Your proposal should address some specific or general aspects of how people or society will interact with future social-computing technology. The technological component - hardware, software, or some combination - should be innovative but possible within a 10 to 20 year timeframe. Far-reaching science fiction is discouraged, as are proposed technologies that are simply better versions of what already exists.
Just as important as technological vision is the imagination of plausible social uses (local or global, community-based or institutional, aesthetic or political, etc.). How will new technology affect the society or community that uses it? How will a society or community in turn affect the development of technology? The optimal proposal will be one that makes a case for how technology and society modify each others development.

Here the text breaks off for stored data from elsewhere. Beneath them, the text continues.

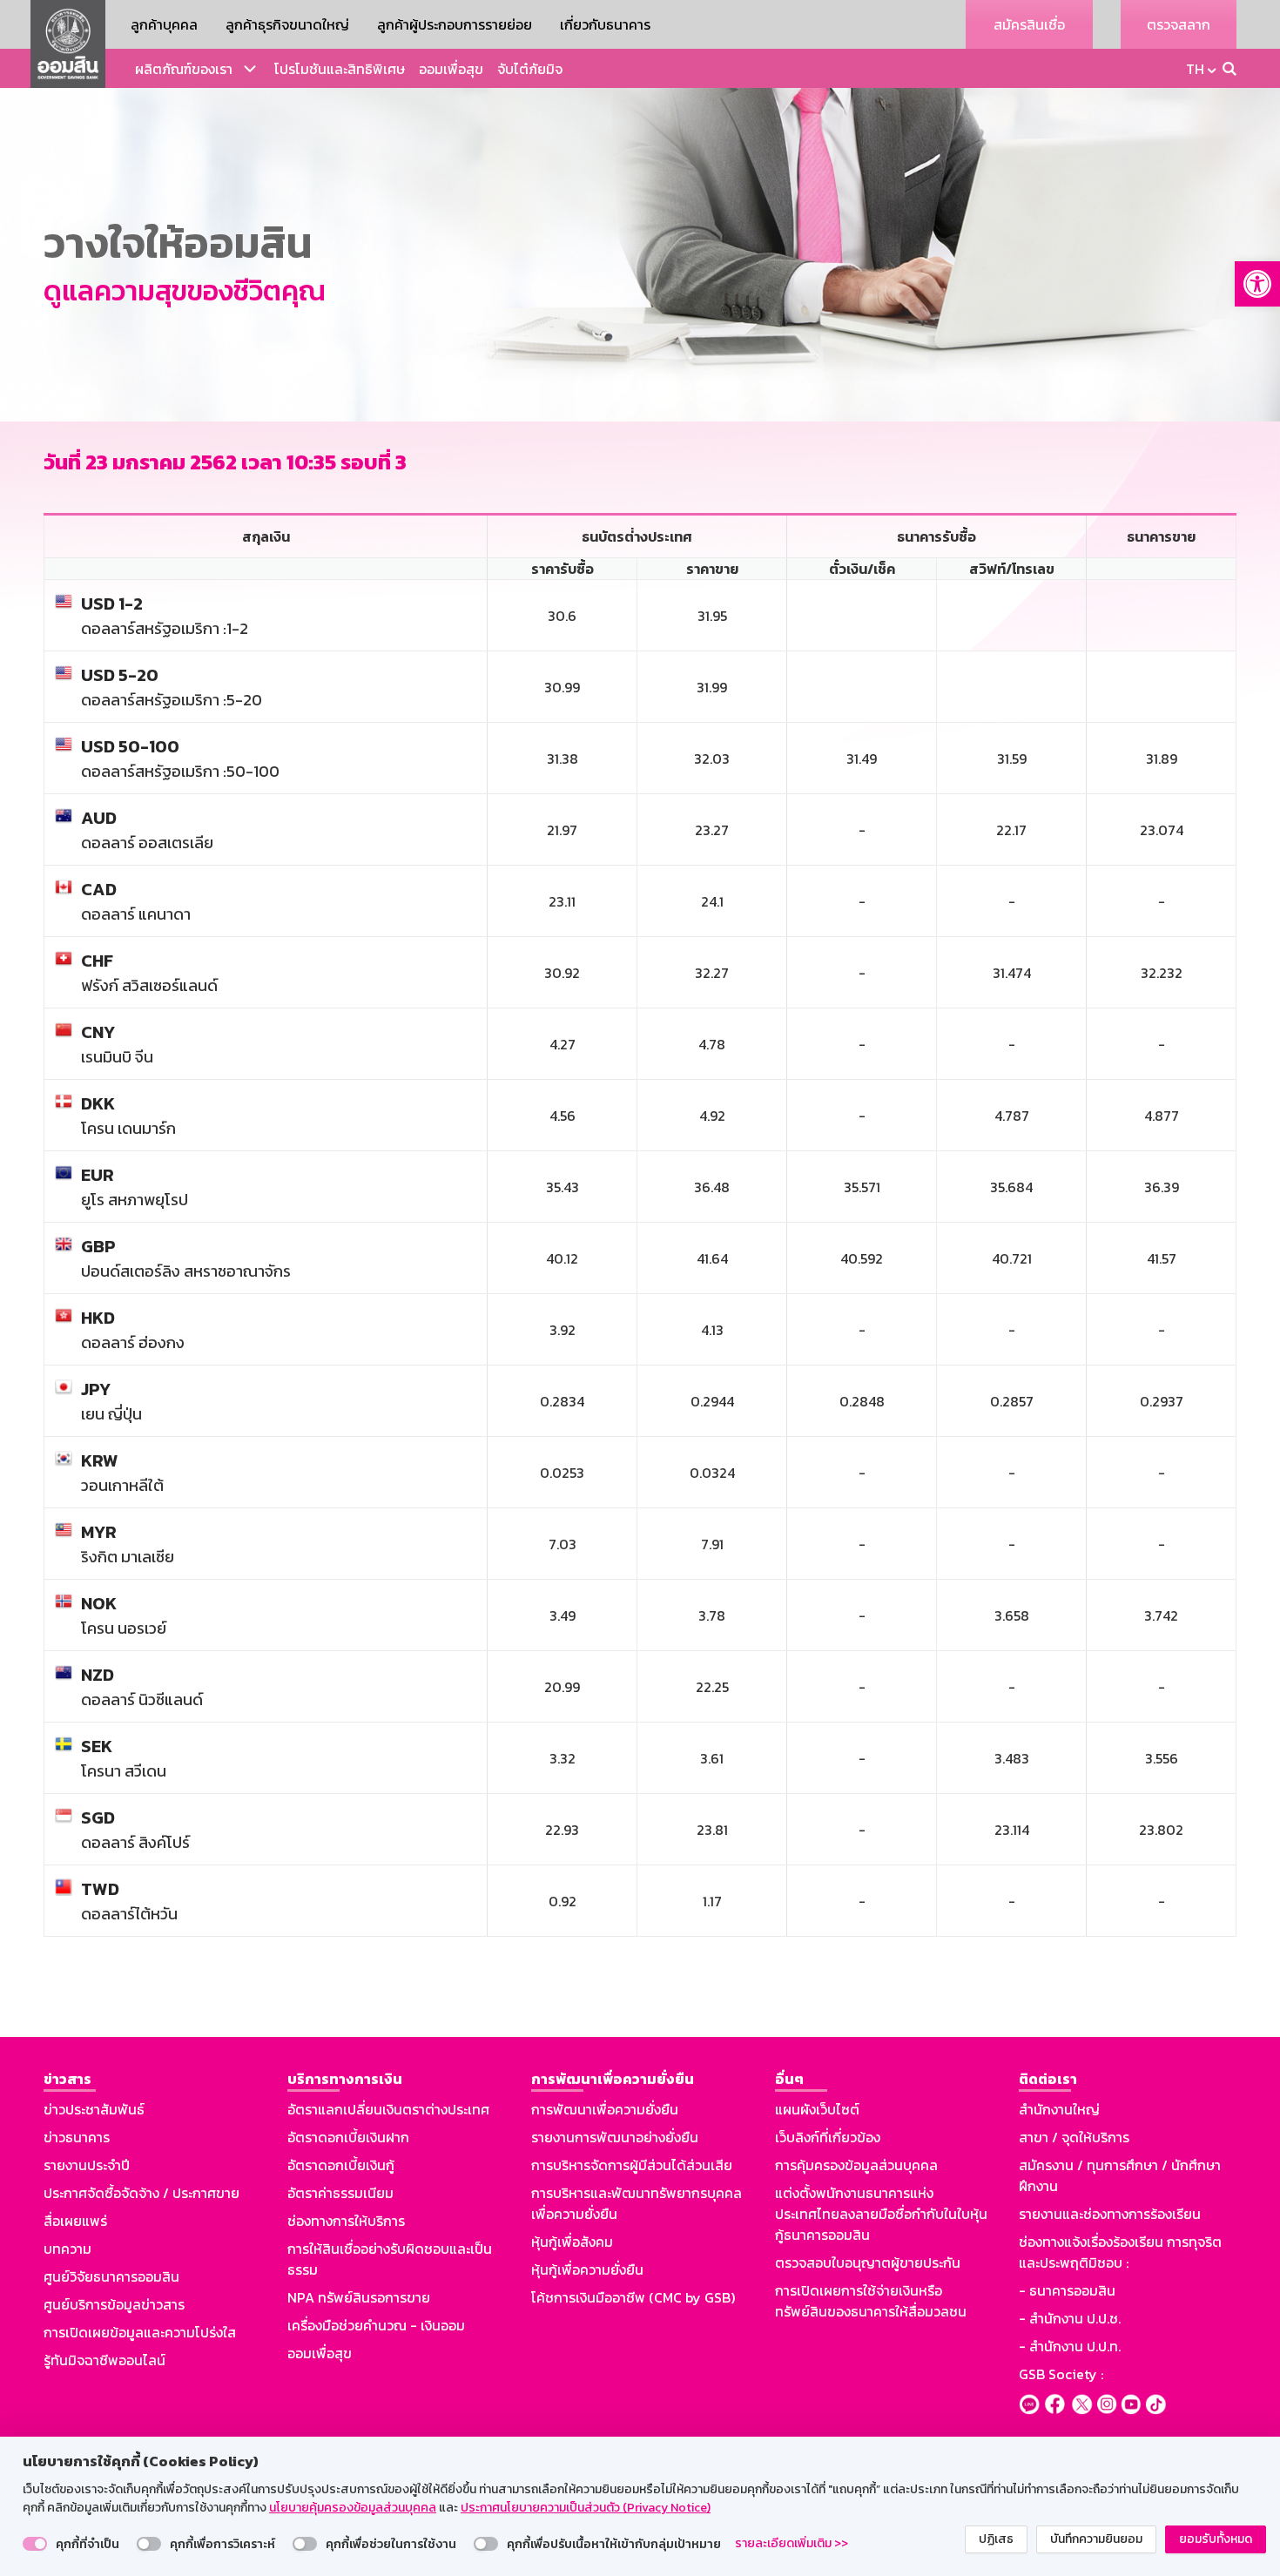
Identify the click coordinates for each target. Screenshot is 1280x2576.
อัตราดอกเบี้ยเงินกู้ (340, 2165)
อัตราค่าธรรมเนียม (340, 2192)
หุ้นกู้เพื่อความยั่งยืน (587, 2269)
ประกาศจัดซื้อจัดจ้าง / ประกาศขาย (141, 2192)
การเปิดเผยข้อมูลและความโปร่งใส (140, 2332)
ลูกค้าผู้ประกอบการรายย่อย (454, 24)
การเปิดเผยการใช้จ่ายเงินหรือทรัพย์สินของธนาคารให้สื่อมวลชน (871, 2301)
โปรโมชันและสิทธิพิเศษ (339, 68)
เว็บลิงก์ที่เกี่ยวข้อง (827, 2137)
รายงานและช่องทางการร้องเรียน (1110, 2213)
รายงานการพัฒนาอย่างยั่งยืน (614, 2137)
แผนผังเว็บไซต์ (817, 2109)
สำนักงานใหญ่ (1059, 2109)
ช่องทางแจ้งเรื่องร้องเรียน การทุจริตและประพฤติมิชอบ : (1120, 2252)
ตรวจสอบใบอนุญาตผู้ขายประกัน (867, 2262)
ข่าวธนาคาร (77, 2137)
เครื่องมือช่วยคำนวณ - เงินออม (376, 2325)
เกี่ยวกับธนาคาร (605, 24)
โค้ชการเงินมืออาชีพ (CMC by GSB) (633, 2297)
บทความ (67, 2248)
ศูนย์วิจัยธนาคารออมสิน (111, 2276)
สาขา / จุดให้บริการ (1074, 2137)
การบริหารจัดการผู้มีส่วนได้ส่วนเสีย (631, 2165)
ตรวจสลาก (1178, 24)
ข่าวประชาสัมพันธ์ (94, 2109)
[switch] (35, 2544)
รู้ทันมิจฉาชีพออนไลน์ (104, 2360)
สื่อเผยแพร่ (75, 2220)
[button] (1257, 284)
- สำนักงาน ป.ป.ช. (1070, 2318)
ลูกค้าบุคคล (164, 24)
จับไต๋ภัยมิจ (530, 68)
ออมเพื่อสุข (451, 68)
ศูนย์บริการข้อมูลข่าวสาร (114, 2304)
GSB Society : (1061, 2374)
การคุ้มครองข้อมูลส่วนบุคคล (856, 2165)
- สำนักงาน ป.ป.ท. (1070, 2346)
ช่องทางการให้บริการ (346, 2220)
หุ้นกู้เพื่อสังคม (572, 2241)
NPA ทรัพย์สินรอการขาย (358, 2297)
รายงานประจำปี (87, 2165)
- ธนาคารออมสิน (1067, 2290)
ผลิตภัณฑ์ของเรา (183, 68)
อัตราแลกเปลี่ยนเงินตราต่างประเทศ (388, 2109)
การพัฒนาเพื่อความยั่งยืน (604, 2109)
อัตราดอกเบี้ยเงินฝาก (348, 2137)
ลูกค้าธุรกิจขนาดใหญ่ (287, 24)
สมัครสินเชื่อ (1029, 24)
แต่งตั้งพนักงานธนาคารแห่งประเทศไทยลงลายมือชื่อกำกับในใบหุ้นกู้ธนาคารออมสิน (881, 2213)
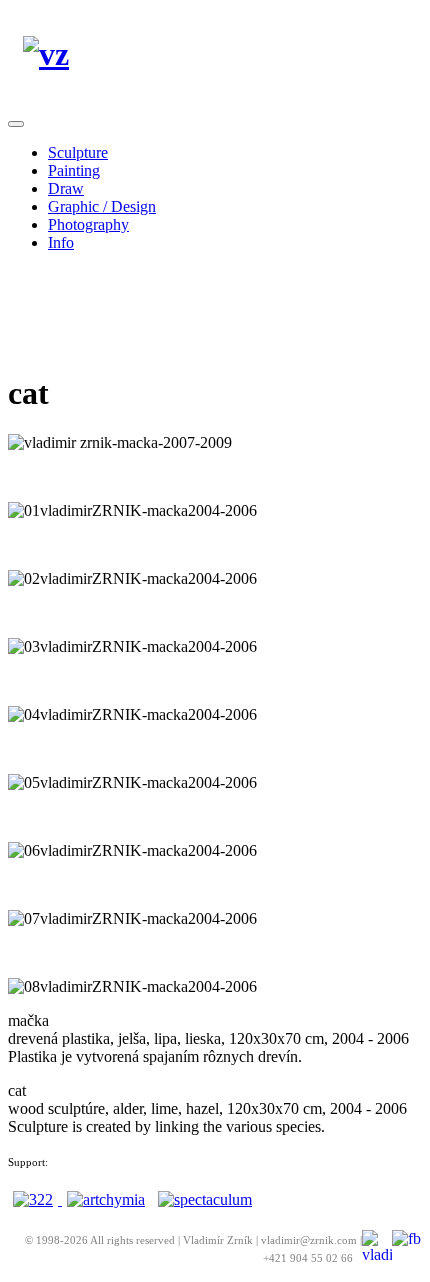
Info (61, 242)
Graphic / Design (102, 206)
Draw (66, 188)
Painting (74, 170)
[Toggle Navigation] (16, 124)
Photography (88, 224)
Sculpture (78, 152)
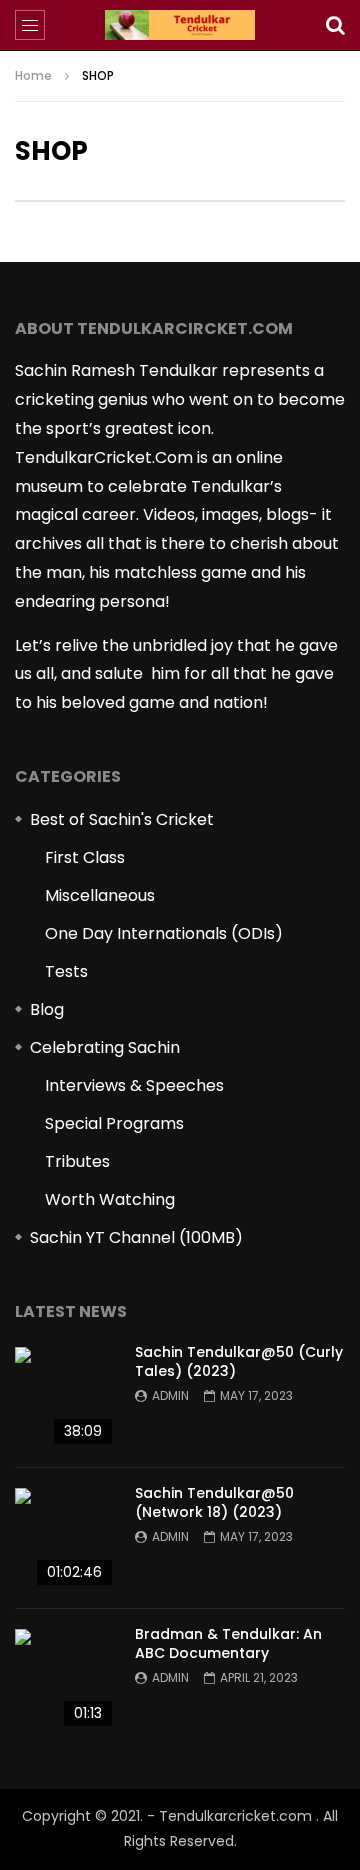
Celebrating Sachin (105, 1047)
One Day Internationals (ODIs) (164, 933)
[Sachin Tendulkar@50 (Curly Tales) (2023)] (65, 1397)
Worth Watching (110, 1199)
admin (170, 1395)
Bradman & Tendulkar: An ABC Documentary (228, 1643)
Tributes (77, 1161)
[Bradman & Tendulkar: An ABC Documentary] (65, 1679)
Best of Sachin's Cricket (122, 819)
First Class (85, 857)
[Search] (335, 25)
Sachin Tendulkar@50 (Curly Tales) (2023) (239, 1361)
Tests (66, 971)
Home (33, 75)
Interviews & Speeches (134, 1085)
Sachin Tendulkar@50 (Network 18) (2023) (214, 1502)
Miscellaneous (100, 895)
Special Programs (114, 1123)
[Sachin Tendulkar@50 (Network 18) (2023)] (65, 1538)
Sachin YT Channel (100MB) (136, 1237)
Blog (47, 1009)
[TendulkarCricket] (180, 25)
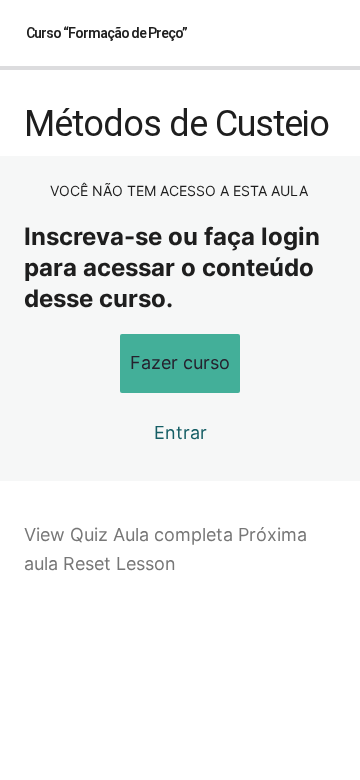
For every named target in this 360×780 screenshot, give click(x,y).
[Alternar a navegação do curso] (324, 33)
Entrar (180, 432)
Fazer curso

This is primarily a conceptual project. Your proposal does not need to be implemented as prototype applications, algorithm descriptions, empirical social-science data, etc. The key is: be visionary, but be "real." How will our lives be changed in the next 10 to 20 years through social computing?
Submission
A. Your proposed idea should be typed up, not exceeding 1,500 words. A good description is one that sketches in a well-organized way the main idea behind the technology and social use being imagined and also provides some context (for example, why the suggested technology and social use will be important in 2025 in relation to broader technological or social developments). A description may include no more than one or two illustrations for clarity (other materials may be included in Part B of the submission described below).
B. Imaginative Realization, Embodiment, or Illustration of the Idea: This part of a submission can take many possible forms. Examples (which can be combined) include:
a. An "application sketch" of technology (hypothetical screenshots or design slides of plausible software or devices that need not be backed up by a prototype or demo).
b. A fictional story, script, podcast, or video dramatizing how people will be using social-computing technologies in 2025.
c. An essay or analytical discussion of social computing in 2025.
d. A fictional business plan for a company with a new social-computing technology in 2025.
e. A hypothetical government white paper or legislative study intended to set policy guidelines for social computing in 2025.
f. An imaginary museum exhibition of contemporary art making use of social computing in 2025.
Criteria for Evaluation
This project will be assessed on the grounds of creativity, understanding of technology and society, explanatory clarity and organization in Part A, and quality of the materials in Part B. Criteria for judging do not include marketability vs. non-marketability, or general-audience vs. specific-audience relevance. For example, an excellent, brilliantly realized imagination of future social-computing technology for a subset of the population (e.g., children aged 10 to 13, rural populations in industrializing nations, the disabled, research scientists, the medical profession, etc.) that has the potential to be a paradigm for how other technologies might be developed for other specific groups would be a good proposal.